Indigenous fishermen saw non-natives take over the fishing industry.
“In every industry where aboriginal people had once laboured productively, they found themselves squeezed by new government restrictions on their hunting, fishing and trapping rights, and the desire by employers for year-round workers coupled with growing mechanization,” Mickleburgh writes.
The other surprise for Mickleburgh was the fact that workplace safety is still such a problem.
“Tragedies are still going on in the workplace and I find that shocking,” Mickleburgh said.
The book describes the fatal consequences of lax safety standards at a Langley mushroom farm in 2008, when two workers struggling to clear a clogged pipe in an enclosed pumphouse were rendered unconscious by toxic gases.
When three fellow workers rushed to rescue them, they too were overcome.
“With three deaths and two other victims unable to function, 13 children were left to grow up without their fathers or their active presence,” Mickleburgh wrote.
“The mushroom farm was run as if safety regulations and legalities did not exist.”
A coroner’s inquest “detailed a long history of missteps, failures, ignored warning signs and lack of concern by the operators for the basics of health and safety that culminated that fateful September day.”

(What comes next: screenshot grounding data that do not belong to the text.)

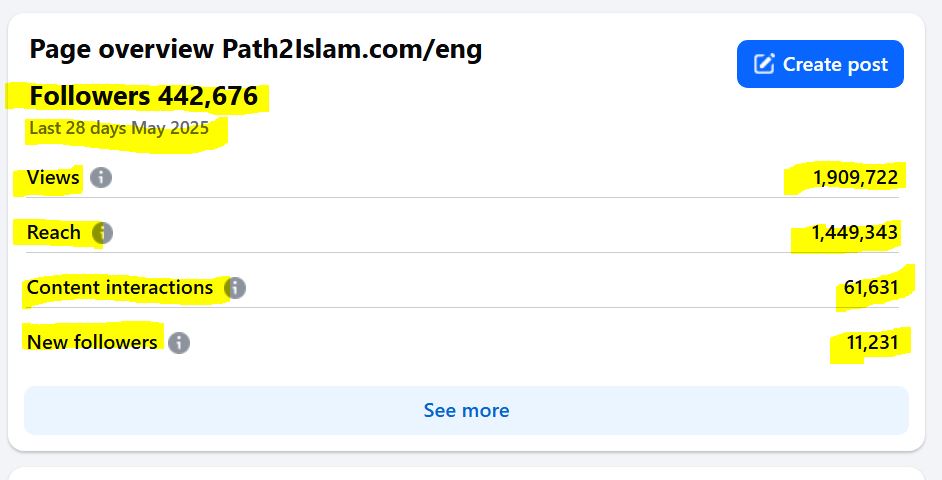Select the Views metric label

point(53,178)
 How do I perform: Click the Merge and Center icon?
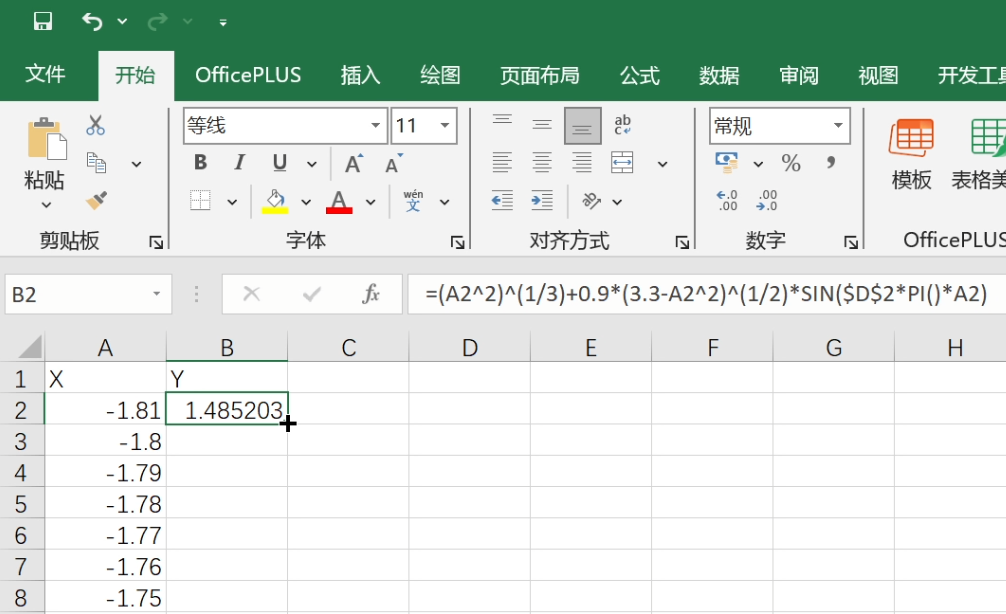click(x=622, y=163)
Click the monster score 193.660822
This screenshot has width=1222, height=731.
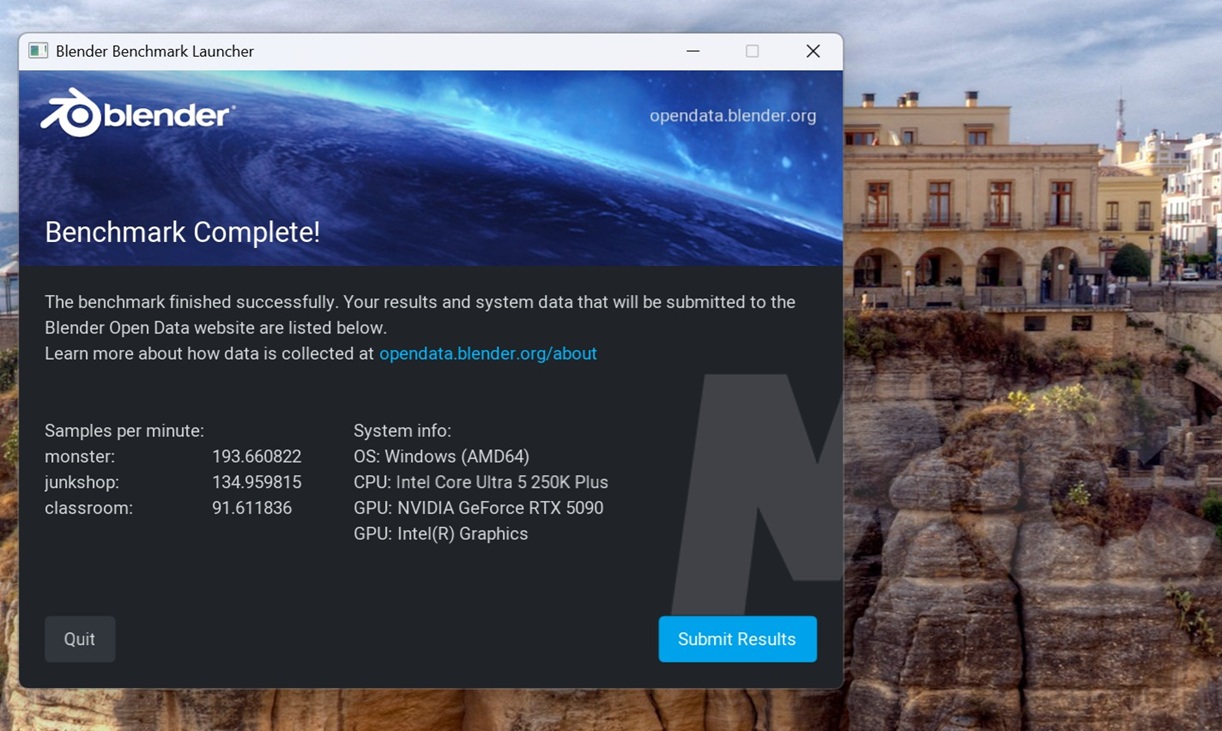pyautogui.click(x=256, y=456)
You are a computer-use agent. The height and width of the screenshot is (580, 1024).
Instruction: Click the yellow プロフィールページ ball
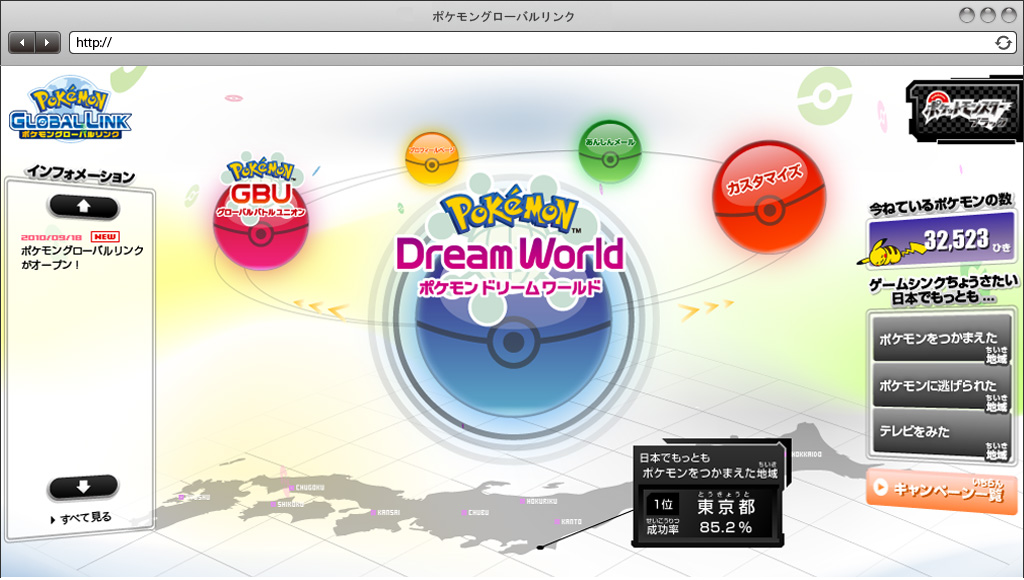pyautogui.click(x=432, y=159)
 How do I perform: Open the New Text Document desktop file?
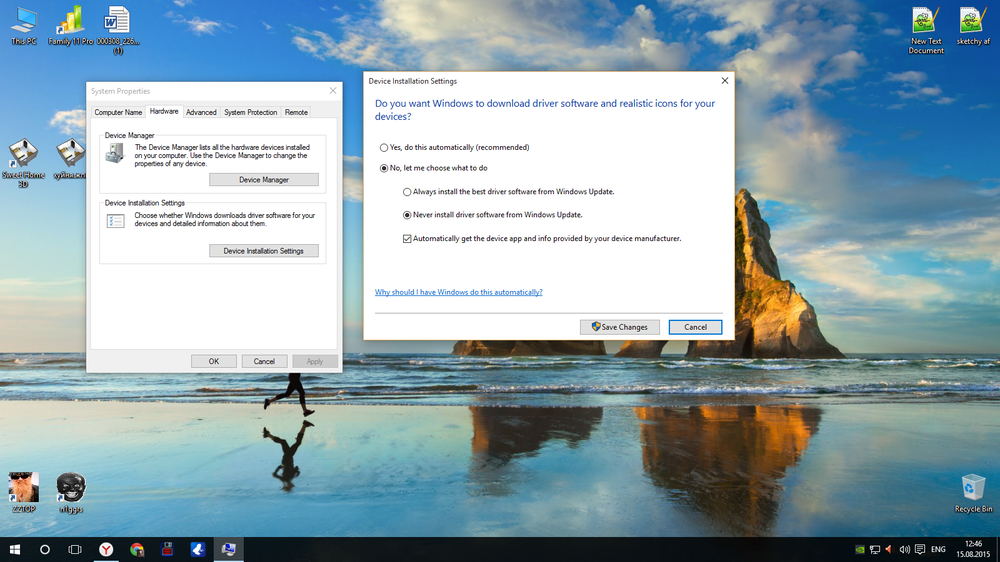pyautogui.click(x=926, y=24)
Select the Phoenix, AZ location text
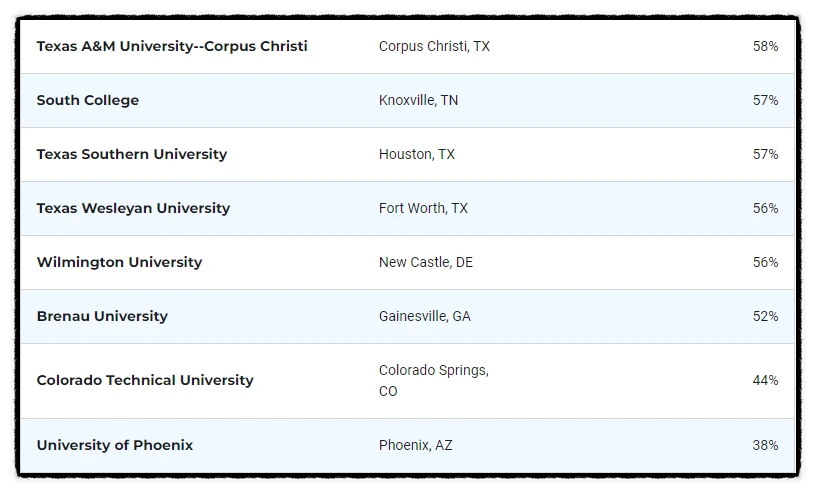 tap(415, 446)
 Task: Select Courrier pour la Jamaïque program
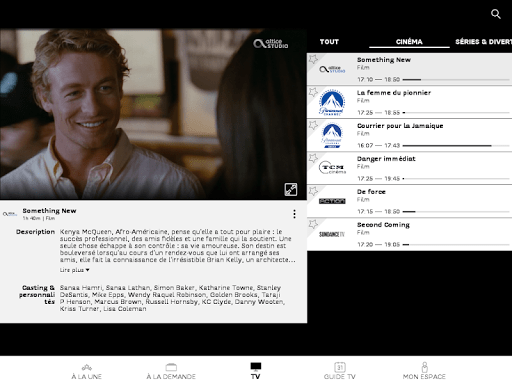point(409,135)
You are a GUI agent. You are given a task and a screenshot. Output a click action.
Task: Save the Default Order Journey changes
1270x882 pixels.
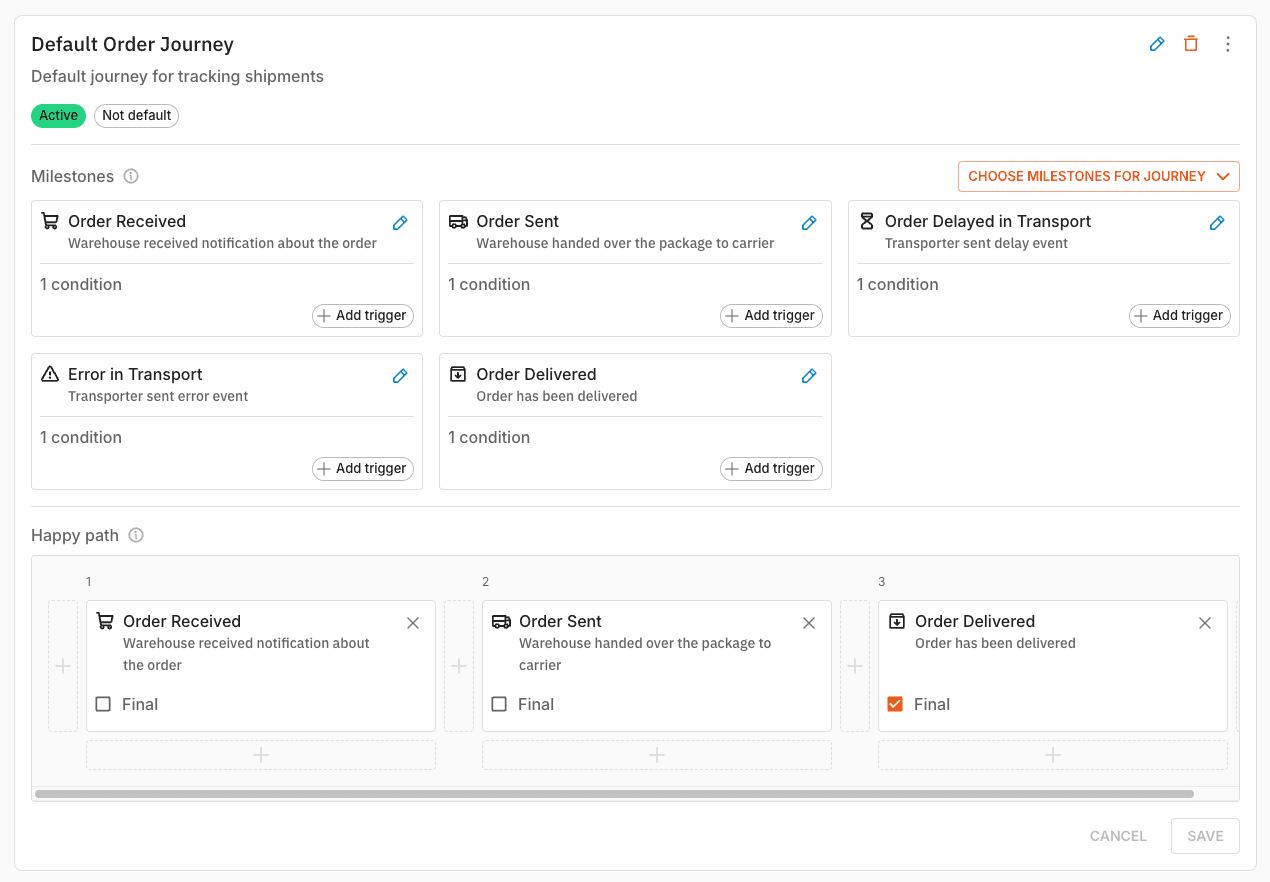point(1204,836)
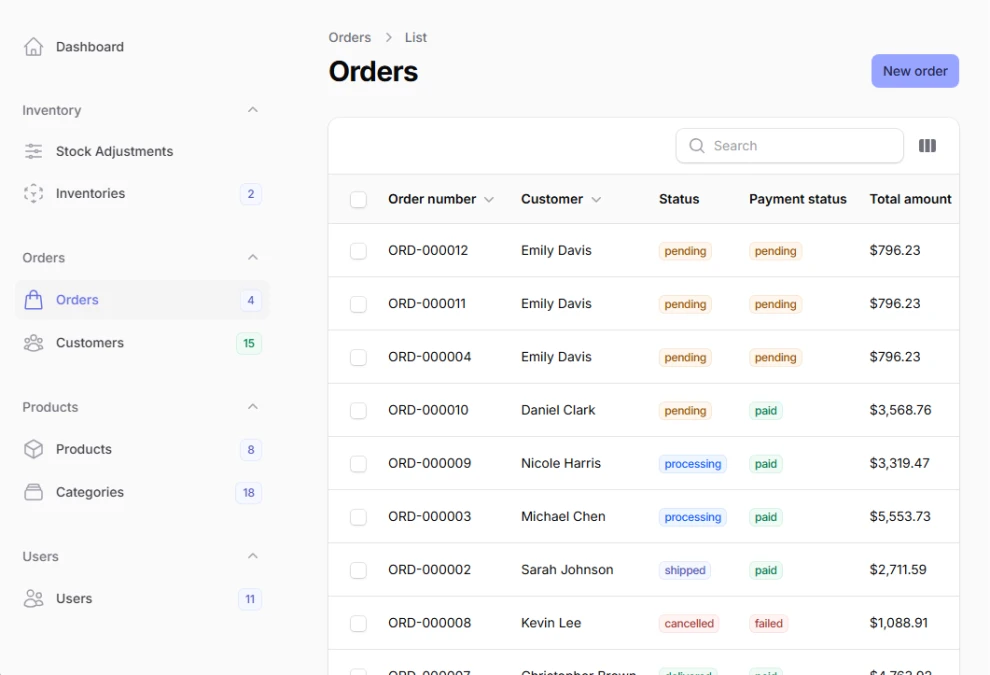This screenshot has width=990, height=675.
Task: Click the Products cube icon
Action: (33, 450)
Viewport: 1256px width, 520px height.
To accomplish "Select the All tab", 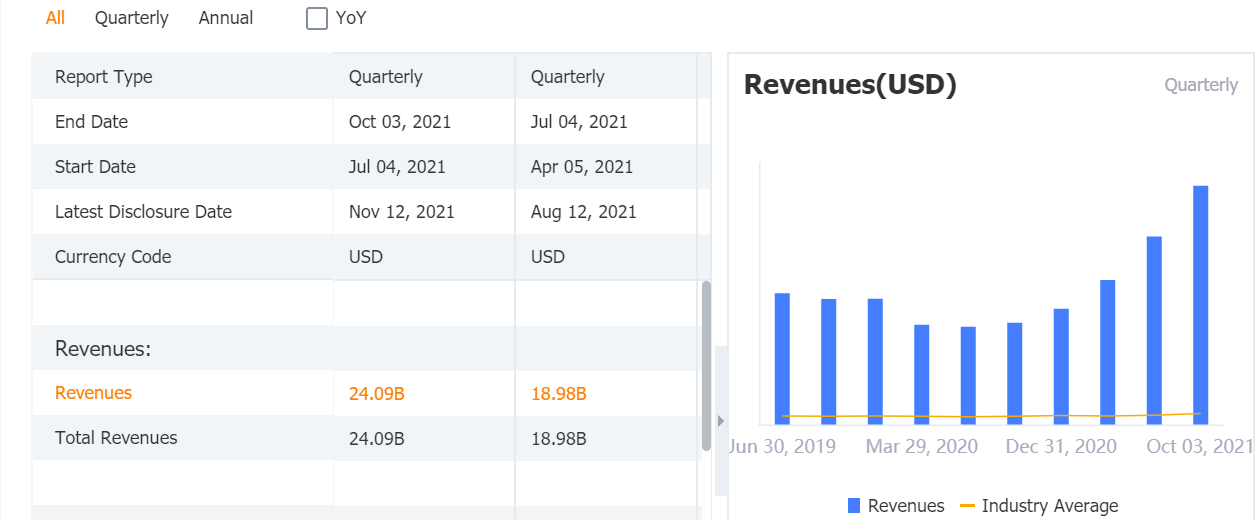I will 55,18.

The deaths at the Langley farm came several years after what Mickleburgh describes as a “heroic” but unsuccessful campaign to organize farm workers that saw another Langley mushroom farm unionized, then decertified three years later.
Mickleburgh said the history of the labour movement in B.C. is a history of gains won, then eroded.
“The employers never stop trying to roll back conditions if they can.” Mickleburgh said.
“It’s always under attack.”
Many of the benefits workers enjoy, like eight-hour days, weekends, overtime pay, sick leave, unemployment insurance and the minimum wage were not the result of “benevolent employers,” but were won by workers in unions, Mickleburgh said.
“You just have to take your hat off to them,” he said.
“Why aren’t there (more) streets named after labour leaders?”
Mickleburgh said it’s been about 50 years since the last comprehensive history of the labour movement was written and published.
His book, he said, is not an academic history.
“I tried to tell a story to make the narrative come alive.”
A major challenge, he said, was keeping the book to a manageable length given the amount of material, which includes more than 200 archival photographs.
The book concludes by noting that after “more than 150 years of struggle marked by death, hardship, sacrifice, many bitter defeats and eventually a long period of solid gains and achievements” the percentage of B.C residents belonging to unions has fallen, especially in the private sector.
According to Statistics Canada, B.C. experienced a six-point decrease in the percentage of workers belonging to a union between 1996 and 2013, the biggest drop in Canada.
Despite that, Mickleburgh writes, “there is no sign of trade unions becoming extinct. They remain a key force protecting and advancing the cause of all workers in a no-holds-barred economy.”
The book was commissioned by the BC Labour Heritage Centre with sponsorship by the Community Savings Credit Union, which was originally formed by members of the International Woodworkers of America union.